▶ _Required actions_:
• 1. In the Spark forum thread, what does the reply say VectorAssembler does with the data?
• 2. Quote the Spark forum thread from "val idf = new" to "of this model?)".

0

My question is similar to this one but for Spark and the original question does not have a satisfactory answer.

I am using a Spark 2.2 LinearSVC model with tweet data as input: a tweet's text (that has been pre-processed) as hash-tfidf and also its month as follows:

val hashingTF = new HashingTF().setInputCol("text").setOutputCol("hash-tf")
  .setNumFeatures(30000) 
val idf = new IDF().setInputCol("hash-tf").setOutputCol("hash-tfidf")
  .setMinDocFreq(10)
val monthIndexer = new StringIndexer().setInputCol("month")
  .setOutputCol("month-idx")
val va = new VectorAssembler().setInputCols(Array("month-idx",  "hash-tfidf"))
  .setOutputCol("features")

If there are 30,000 words features won't these swamp the month? Or is VectorAssembler smart enough to handle this. (And if possible how do I get the best features of this model?)

Shaido
  • 27,497
  • 23
  • 70
  • 73
schoon
  • 2,858
  • 3
  • 46
  • 78

1 Answers1

1

VectorAssembler will simply combine all the data into a single vector, it does nothing with weights or anything else.

▶ _Records supplied_:
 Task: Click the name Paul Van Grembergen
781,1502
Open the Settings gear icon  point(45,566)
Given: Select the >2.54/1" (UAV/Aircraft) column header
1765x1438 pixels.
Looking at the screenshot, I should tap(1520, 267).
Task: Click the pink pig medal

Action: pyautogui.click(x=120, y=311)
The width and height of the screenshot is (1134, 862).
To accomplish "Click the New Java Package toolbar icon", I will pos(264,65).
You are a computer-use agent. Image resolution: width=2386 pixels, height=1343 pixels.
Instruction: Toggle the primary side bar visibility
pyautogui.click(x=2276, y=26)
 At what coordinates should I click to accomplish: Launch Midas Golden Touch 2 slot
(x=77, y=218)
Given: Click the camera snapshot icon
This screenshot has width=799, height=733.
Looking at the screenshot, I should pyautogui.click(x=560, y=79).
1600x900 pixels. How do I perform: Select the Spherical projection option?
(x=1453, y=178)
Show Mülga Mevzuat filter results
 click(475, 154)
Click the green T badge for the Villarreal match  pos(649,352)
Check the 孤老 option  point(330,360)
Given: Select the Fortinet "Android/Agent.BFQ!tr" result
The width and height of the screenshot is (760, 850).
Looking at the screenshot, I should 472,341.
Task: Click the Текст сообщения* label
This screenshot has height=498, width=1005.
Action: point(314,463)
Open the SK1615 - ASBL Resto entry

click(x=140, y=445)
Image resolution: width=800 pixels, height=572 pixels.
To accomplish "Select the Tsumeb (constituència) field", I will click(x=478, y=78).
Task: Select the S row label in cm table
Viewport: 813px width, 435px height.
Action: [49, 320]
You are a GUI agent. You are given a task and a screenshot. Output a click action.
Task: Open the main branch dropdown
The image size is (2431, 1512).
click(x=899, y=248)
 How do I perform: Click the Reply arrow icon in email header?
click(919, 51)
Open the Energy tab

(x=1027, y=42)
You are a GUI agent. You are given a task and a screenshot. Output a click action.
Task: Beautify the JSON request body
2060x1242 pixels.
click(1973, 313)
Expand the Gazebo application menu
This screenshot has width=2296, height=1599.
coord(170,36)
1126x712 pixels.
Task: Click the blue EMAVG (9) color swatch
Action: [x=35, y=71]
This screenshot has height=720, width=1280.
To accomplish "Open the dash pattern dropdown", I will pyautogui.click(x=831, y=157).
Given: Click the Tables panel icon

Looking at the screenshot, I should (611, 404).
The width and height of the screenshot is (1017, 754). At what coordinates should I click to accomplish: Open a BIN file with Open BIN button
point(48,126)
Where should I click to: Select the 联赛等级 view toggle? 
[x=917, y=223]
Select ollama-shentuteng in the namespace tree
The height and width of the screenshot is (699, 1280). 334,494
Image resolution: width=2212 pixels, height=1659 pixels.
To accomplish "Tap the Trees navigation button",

▶ _Results_:
• 1. It combines all the data into a single vector and does nothing with weights or anything else.

• 2.
val idf = new IDF().setInputCol("hash-tf").setOutputCol("hash-tfidf")
  .setMinDocFreq(10)
val monthIndexer = new StringIndexer().setInputCol("month")
  .setOutputCol("month-idx")
val va = new VectorAssembler().setInputCols(Array("month-idx",  "hash-tfidf"))
  .setOutputCol("features")

If there are 30,000 words features won't these swamp the month? Or is VectorAssembler smart enough to handle this. (And if possible how do I get the best features of this model?)